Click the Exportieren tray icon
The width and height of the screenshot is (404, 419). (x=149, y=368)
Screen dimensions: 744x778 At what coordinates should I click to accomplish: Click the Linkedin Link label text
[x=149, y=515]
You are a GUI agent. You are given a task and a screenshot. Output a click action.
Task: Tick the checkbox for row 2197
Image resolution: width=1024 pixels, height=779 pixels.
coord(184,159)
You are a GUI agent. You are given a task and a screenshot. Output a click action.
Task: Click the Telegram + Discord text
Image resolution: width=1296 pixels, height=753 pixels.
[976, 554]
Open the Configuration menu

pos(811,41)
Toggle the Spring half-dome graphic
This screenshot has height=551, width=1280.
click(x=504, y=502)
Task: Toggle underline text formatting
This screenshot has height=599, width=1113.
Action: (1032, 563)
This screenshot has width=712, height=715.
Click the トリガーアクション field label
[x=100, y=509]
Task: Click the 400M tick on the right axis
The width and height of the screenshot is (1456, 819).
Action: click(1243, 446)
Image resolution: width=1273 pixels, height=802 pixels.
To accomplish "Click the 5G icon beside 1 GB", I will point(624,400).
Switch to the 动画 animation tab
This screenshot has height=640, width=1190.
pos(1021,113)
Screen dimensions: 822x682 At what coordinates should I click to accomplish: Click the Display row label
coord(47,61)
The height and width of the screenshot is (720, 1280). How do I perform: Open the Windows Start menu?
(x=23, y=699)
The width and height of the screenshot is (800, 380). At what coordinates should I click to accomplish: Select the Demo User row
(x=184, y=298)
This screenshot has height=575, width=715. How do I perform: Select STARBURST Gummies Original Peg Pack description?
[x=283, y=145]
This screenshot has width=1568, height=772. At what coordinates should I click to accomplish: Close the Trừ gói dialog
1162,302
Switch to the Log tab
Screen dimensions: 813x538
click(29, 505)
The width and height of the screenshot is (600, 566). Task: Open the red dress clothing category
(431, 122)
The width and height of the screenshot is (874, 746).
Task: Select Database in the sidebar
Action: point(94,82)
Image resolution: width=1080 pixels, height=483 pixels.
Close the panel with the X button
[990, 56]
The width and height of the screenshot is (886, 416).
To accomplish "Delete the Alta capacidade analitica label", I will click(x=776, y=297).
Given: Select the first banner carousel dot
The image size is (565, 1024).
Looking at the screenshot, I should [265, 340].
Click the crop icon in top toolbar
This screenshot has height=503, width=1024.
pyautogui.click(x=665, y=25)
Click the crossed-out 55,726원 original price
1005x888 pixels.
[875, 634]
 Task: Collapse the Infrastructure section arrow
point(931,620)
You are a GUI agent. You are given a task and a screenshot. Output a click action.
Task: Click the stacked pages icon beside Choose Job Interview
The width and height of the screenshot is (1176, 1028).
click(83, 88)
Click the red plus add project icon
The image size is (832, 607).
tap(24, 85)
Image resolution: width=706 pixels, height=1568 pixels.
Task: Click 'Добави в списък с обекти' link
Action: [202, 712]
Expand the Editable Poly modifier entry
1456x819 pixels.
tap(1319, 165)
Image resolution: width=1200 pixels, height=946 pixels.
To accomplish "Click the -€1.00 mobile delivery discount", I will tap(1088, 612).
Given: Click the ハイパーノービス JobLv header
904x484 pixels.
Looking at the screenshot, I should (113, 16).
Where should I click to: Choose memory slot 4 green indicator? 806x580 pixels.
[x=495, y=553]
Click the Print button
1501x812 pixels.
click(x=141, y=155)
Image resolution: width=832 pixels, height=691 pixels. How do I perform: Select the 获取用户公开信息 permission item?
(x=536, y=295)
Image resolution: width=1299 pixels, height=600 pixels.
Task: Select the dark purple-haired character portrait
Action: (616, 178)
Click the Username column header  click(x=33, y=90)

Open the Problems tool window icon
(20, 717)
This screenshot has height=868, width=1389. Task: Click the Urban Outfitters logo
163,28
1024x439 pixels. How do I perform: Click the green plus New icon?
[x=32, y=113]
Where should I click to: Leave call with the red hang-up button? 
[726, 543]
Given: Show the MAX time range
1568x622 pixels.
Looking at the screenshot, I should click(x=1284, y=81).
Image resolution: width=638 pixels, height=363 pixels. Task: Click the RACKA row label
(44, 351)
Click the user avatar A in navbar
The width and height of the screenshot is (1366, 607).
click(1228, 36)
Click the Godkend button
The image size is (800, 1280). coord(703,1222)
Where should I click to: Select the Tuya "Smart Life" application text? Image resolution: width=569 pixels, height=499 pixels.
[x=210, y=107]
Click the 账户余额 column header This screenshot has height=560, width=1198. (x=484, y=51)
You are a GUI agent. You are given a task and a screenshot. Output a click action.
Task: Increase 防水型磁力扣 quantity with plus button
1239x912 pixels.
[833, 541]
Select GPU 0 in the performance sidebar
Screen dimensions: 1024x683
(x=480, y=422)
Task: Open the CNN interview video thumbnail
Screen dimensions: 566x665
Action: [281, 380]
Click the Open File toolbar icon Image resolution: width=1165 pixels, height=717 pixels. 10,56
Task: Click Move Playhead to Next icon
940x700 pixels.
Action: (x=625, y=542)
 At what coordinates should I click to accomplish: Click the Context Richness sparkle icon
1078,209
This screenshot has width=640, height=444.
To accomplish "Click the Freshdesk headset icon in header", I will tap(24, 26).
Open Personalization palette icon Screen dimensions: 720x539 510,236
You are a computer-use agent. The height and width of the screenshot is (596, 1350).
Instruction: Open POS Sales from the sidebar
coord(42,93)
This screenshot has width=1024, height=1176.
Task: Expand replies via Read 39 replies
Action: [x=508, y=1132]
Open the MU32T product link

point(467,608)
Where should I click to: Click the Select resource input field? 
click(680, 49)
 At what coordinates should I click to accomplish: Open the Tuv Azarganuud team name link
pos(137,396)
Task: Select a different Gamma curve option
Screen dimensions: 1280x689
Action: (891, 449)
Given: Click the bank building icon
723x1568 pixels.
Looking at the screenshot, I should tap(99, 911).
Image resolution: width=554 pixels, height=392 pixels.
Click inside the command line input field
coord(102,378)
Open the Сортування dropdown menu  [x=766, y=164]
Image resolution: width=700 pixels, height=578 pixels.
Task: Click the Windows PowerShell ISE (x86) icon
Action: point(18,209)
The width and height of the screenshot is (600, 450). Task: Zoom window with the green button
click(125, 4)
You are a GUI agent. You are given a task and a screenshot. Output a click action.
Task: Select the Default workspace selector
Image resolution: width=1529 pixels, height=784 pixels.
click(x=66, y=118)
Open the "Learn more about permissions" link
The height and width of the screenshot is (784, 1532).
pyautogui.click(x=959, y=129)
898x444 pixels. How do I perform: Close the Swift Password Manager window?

===============

→ TASK PROMPT
Write out each record again, keeping every word as it is.

→ WRITTEN ANSWER
Click the Exportieren tray icon
The width and height of the screenshot is (404, 419). (x=149, y=368)
Screen dimensions: 744x778 At what coordinates should I click to accomplish: Click the Linkedin Link label text
[x=149, y=515]
You are a GUI agent. You are given a task and a screenshot. Output a click action.
Task: Tick the checkbox for row 2197
Image resolution: width=1024 pixels, height=779 pixels.
coord(184,159)
You are a GUI agent. You are given a task and a screenshot. Output a click action.
Task: Click the Telegram + Discord text
Image resolution: width=1296 pixels, height=753 pixels.
[976, 554]
Open the Configuration menu

pos(811,41)
Toggle the Spring half-dome graphic
This screenshot has height=551, width=1280.
click(x=504, y=502)
Task: Toggle underline text formatting
This screenshot has height=599, width=1113.
Action: (1032, 563)
This screenshot has width=712, height=715.
Click the トリガーアクション field label
[x=100, y=509]
Task: Click the 400M tick on the right axis
The width and height of the screenshot is (1456, 819).
Action: click(1243, 446)
Image resolution: width=1273 pixels, height=802 pixels.
To accomplish "Click the 5G icon beside 1 GB", I will point(624,400).
Switch to the 动画 animation tab
This screenshot has height=640, width=1190.
pos(1021,113)
Screen dimensions: 822x682 At what coordinates should I click to accomplish: Click the Display row label
coord(47,61)
The height and width of the screenshot is (720, 1280). How do I perform: Open the Windows Start menu?
(x=23, y=699)
The width and height of the screenshot is (800, 380). At what coordinates should I click to accomplish: Select the Demo User row
(x=184, y=298)
This screenshot has height=575, width=715. How do I perform: Select STARBURST Gummies Original Peg Pack description?
[x=283, y=145]
This screenshot has width=1568, height=772. At what coordinates should I click to accomplish: Close the Trừ gói dialog
1162,302
Switch to the Log tab
Screen dimensions: 813x538
click(29, 505)
The width and height of the screenshot is (600, 566). Task: Open the red dress clothing category
(431, 122)
The width and height of the screenshot is (874, 746).
Task: Select Database in the sidebar
Action: point(94,82)
Image resolution: width=1080 pixels, height=483 pixels.
Close the panel with the X button
[990, 56]
The width and height of the screenshot is (886, 416).
To accomplish "Delete the Alta capacidade analitica label", I will click(x=776, y=297).
Given: Select the first banner carousel dot
The image size is (565, 1024).
Looking at the screenshot, I should [265, 340].
Click the crop icon in top toolbar
This screenshot has height=503, width=1024.
pyautogui.click(x=665, y=25)
Click the crossed-out 55,726원 original price
1005x888 pixels.
[875, 634]
 Task: Collapse the Infrastructure section arrow
point(931,620)
You are a GUI agent. You are given a task and a screenshot. Output a click action.
Task: Click the stacked pages icon beside Choose Job Interview
The width and height of the screenshot is (1176, 1028).
click(83, 88)
Click the red plus add project icon
The image size is (832, 607).
tap(24, 85)
Image resolution: width=706 pixels, height=1568 pixels.
Task: Click 'Добави в списък с обекти' link
Action: [202, 712]
Expand the Editable Poly modifier entry
1456x819 pixels.
tap(1319, 165)
Image resolution: width=1200 pixels, height=946 pixels.
To accomplish "Click the -€1.00 mobile delivery discount", I will tap(1088, 612).
Given: Click the ハイパーノービス JobLv header
904x484 pixels.
Looking at the screenshot, I should (113, 16).
Where should I click to: Choose memory slot 4 green indicator? 806x580 pixels.
[x=495, y=553]
Click the Print button
1501x812 pixels.
click(x=141, y=155)
Image resolution: width=832 pixels, height=691 pixels. How do I perform: Select the 获取用户公开信息 permission item?
(x=536, y=295)
Image resolution: width=1299 pixels, height=600 pixels.
Task: Select the dark purple-haired character portrait
Action: (616, 178)
Click the Username column header  click(x=33, y=90)

Open the Problems tool window icon
(20, 717)
This screenshot has height=868, width=1389. Task: Click the Urban Outfitters logo
163,28
1024x439 pixels. How do I perform: Click the green plus New icon?
[x=32, y=113]
Where should I click to: Leave call with the red hang-up button? 
[726, 543]
Given: Show the MAX time range
1568x622 pixels.
Looking at the screenshot, I should click(x=1284, y=81).
Image resolution: width=638 pixels, height=363 pixels. Task: Click the RACKA row label
(44, 351)
Click the user avatar A in navbar
The width and height of the screenshot is (1366, 607).
click(1228, 36)
Click the Godkend button
The image size is (800, 1280). coord(703,1222)
Where should I click to: Select the Tuya "Smart Life" application text? Image resolution: width=569 pixels, height=499 pixels.
[x=210, y=107]
Click the 账户余额 column header This screenshot has height=560, width=1198. (x=484, y=51)
You are a GUI agent. You are given a task and a screenshot. Output a click action.
Task: Increase 防水型磁力扣 quantity with plus button
1239x912 pixels.
[833, 541]
Select GPU 0 in the performance sidebar
Screen dimensions: 1024x683
(x=480, y=422)
Task: Open the CNN interview video thumbnail
Screen dimensions: 566x665
Action: [281, 380]
Click the Open File toolbar icon Image resolution: width=1165 pixels, height=717 pixels. 10,56
Task: Click Move Playhead to Next icon
940x700 pixels.
Action: (x=625, y=542)
 At what coordinates should I click to accomplish: Click the Context Richness sparkle icon
1078,209
This screenshot has width=640, height=444.
To accomplish "Click the Freshdesk headset icon in header", I will tap(24, 26).
Open Personalization palette icon Screen dimensions: 720x539 510,236
You are a computer-use agent. The height and width of the screenshot is (596, 1350).
Instruction: Open POS Sales from the sidebar
coord(42,93)
This screenshot has width=1024, height=1176.
Task: Expand replies via Read 39 replies
Action: [x=508, y=1132]
Open the MU32T product link

point(467,608)
Where should I click to: Click the Select resource input field? 
click(680, 49)
 At what coordinates should I click to accomplish: Open the Tuv Azarganuud team name link
pos(137,396)
Task: Select a different Gamma curve option
Screen dimensions: 1280x689
Action: (891, 449)
Given: Click the bank building icon
723x1568 pixels.
Looking at the screenshot, I should tap(99, 911).
Image resolution: width=554 pixels, height=392 pixels.
Click inside the command line input field
coord(102,378)
Open the Сортування dropdown menu  [x=766, y=164]
Image resolution: width=700 pixels, height=578 pixels.
Task: Click the Windows PowerShell ISE (x86) icon
Action: point(18,209)
The width and height of the screenshot is (600, 450). Task: Zoom window with the green button
click(125, 4)
You are a GUI agent. You are given a task and a screenshot. Output a click action.
Task: Select the Default workspace selector
Image resolution: width=1529 pixels, height=784 pixels.
click(x=66, y=118)
Open the "Learn more about permissions" link
The height and width of the screenshot is (784, 1532).
pyautogui.click(x=959, y=129)
898x444 pixels. How do I perform: Close the Swift Password Manager window?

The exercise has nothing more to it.